More than half of all Fairtrade producer organizations are in Latin America (52%), which has a stronger tradition of cooperatives than some other parts of the world; 31% of Fairtrade producer organizations are in Africa and the Middle East, and 17% are in the Asia and Pacific region. By contrast, there are more farmers in Africa and the Middle East (close to 1 million) than there are in the other two regions combined. Workers employed by Fairtrade certified plantations total almost 186,000, with more than half of those in Africa and the Middle East, followed by another third in Asia and the Pacific.

Fairtrade’s top three products by sales volumes are bananas, cocoa and coffee, and sales are steadily growing.

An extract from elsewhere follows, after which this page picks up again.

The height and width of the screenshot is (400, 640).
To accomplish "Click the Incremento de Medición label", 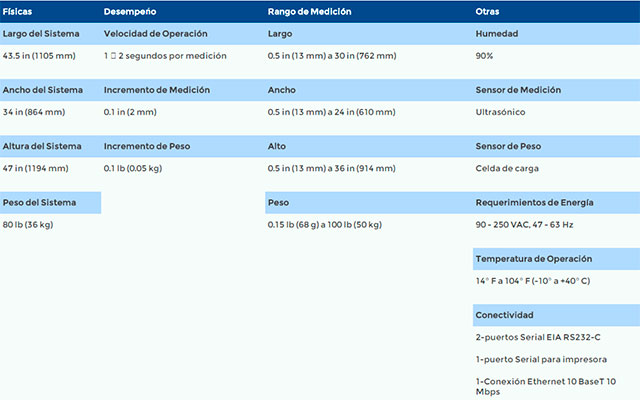I will click(x=157, y=90).
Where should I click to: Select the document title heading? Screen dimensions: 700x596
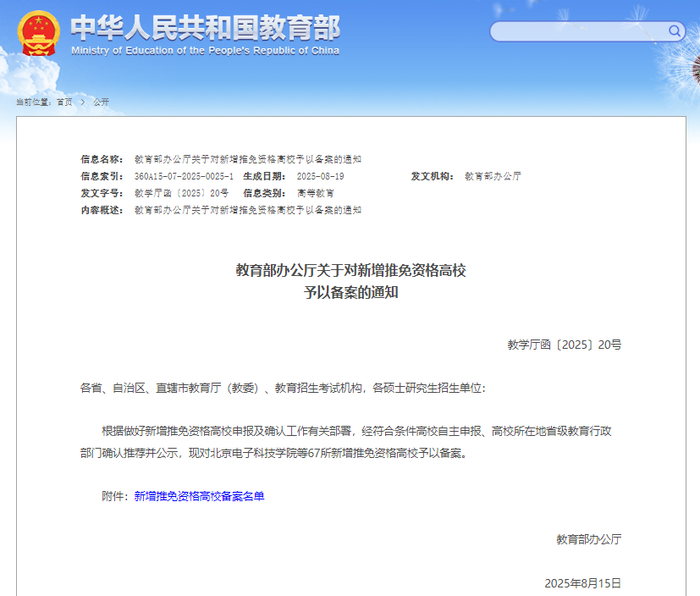pos(351,281)
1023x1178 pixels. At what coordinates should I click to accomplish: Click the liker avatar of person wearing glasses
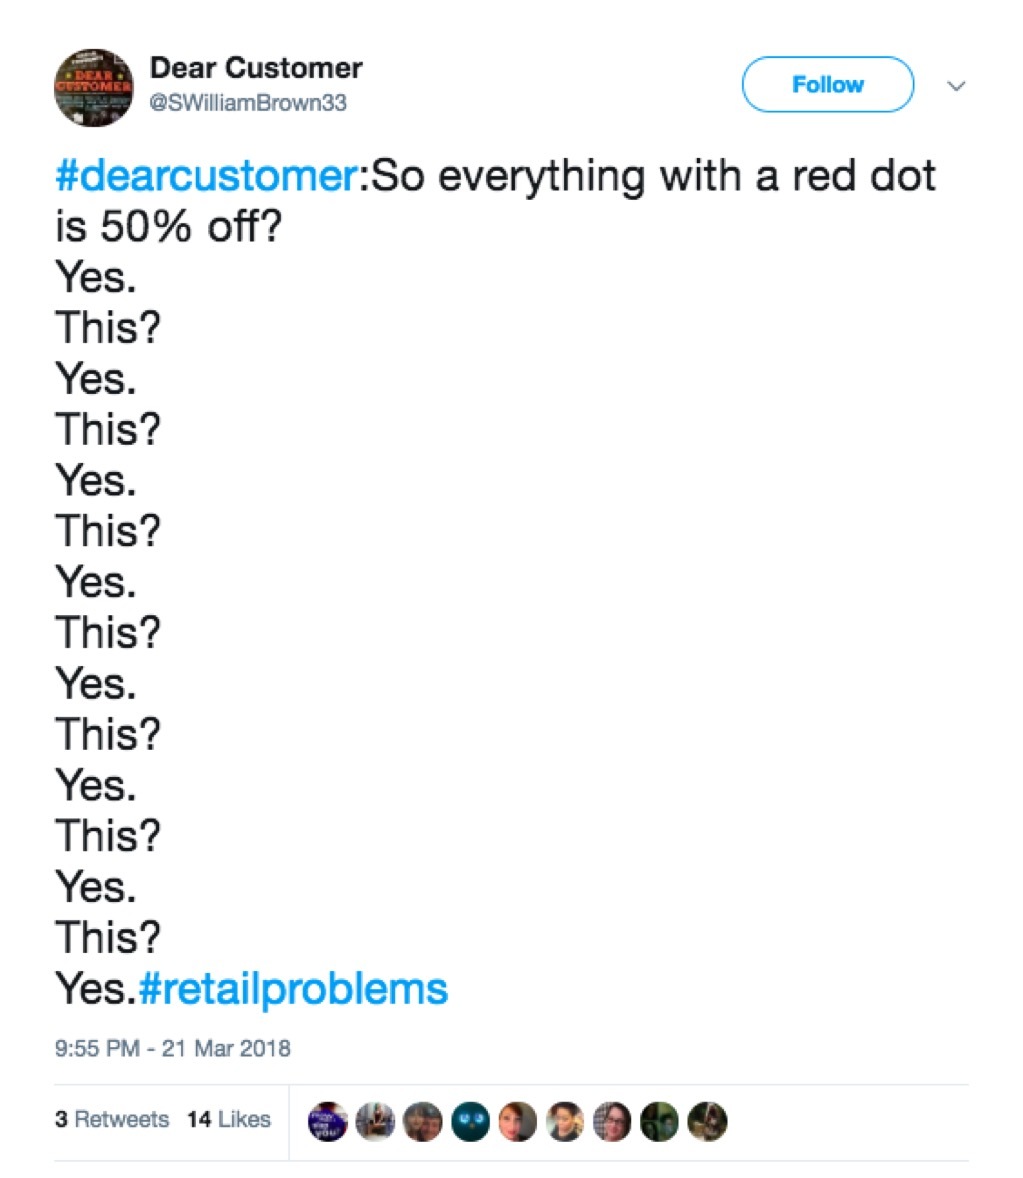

These three products also account for 80% of the Fairtrade Premium earned in 2016. One of the major benefits of Fairtrade, the Premium is an additional amount that producers earn on top of the sales price that they then choose how to invest in their businesses and their communities. The latest data tell us that farmer cooperatives prioritized their Premium spending for services for their farmer members (48%), and strengthening the cooperatives themselves (42%). Workers on plantations focused their Premium on services for themselves and their families (76%), services for their communities (11%), and training and empowerment of workers (10%).

In addition to our usual analyses, this year we did an exercise to map Premium spending to the UN’s Sustainable Development Goals (SDGs), to better understand where Fairtrade’s impact aligns with global priorities.

According to our mapping, more than half of Premium expenditure went towards SDG 2, Zero Hunger (55%). Another 22 percent contributed to SDG 1, No Poverty. These are not decisions made by Fairtrade, but rather the priorities expressed by farmers and workers themselves, through their choices about how to spend their Premium funds.

Our data, particularly external studies that we commission, also point to ongoing challenges, such as that many cocoa farmers are still not earning a living income in West Africa. Research insights are also included in our Monitoring Report as an important additional set of information on Fairtrade’s impact.

So what do we do with all of this data? As a multi-stakeholder system that is 50 percent owned by producers themselves, we are driven by farmers and workers themselves. We share this data with them, and we get their input, whether through our General Assembly, our three regional Producer Networks, our consultations for updating our standards and prices, and in thousands of personal contacts each year.

The data and stories together help us understand where Fairtrade is doing well, and where there are still global trade imbalances that we need to work harder to address.